The answer must be every line of the data that holds the word "Given".

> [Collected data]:
------

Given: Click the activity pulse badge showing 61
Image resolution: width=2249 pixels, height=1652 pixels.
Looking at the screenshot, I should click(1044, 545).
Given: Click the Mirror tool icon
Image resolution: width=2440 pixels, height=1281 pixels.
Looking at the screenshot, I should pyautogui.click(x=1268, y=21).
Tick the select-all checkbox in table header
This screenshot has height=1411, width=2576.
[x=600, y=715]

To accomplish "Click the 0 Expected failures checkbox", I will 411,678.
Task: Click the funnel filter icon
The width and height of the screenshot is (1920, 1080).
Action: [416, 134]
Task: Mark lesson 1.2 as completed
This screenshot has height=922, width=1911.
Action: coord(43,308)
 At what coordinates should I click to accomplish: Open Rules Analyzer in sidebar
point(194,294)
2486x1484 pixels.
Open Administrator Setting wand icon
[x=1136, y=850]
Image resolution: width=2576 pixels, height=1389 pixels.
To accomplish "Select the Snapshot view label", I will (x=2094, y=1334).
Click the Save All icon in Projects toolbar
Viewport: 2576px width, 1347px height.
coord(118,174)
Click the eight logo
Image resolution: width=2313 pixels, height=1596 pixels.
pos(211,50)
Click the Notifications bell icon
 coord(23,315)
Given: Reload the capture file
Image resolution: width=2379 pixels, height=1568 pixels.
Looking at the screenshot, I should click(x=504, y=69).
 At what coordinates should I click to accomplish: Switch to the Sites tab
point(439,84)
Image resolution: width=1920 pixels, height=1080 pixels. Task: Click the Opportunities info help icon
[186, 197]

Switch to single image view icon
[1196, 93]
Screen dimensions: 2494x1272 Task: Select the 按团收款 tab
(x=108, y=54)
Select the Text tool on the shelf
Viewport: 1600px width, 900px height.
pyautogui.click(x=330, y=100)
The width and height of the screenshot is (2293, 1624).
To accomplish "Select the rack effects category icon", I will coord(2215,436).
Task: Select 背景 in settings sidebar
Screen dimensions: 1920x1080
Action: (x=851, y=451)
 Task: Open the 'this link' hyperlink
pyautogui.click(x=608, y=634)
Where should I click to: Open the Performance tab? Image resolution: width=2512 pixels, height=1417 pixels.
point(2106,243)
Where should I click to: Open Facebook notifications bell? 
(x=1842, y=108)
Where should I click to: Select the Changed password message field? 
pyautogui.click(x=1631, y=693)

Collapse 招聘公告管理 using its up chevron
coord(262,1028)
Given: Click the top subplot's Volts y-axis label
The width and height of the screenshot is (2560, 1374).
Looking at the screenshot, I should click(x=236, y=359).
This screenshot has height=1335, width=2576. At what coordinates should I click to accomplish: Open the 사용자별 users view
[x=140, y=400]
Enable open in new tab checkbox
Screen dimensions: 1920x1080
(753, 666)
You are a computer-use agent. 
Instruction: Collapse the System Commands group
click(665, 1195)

------

> [Exercise response]:
Given: Click the activity pulse badge showing 61
Given: Click the Mirror tool icon
Given: Reload the capture file
Given: Click the top subplot's Volts y-axis label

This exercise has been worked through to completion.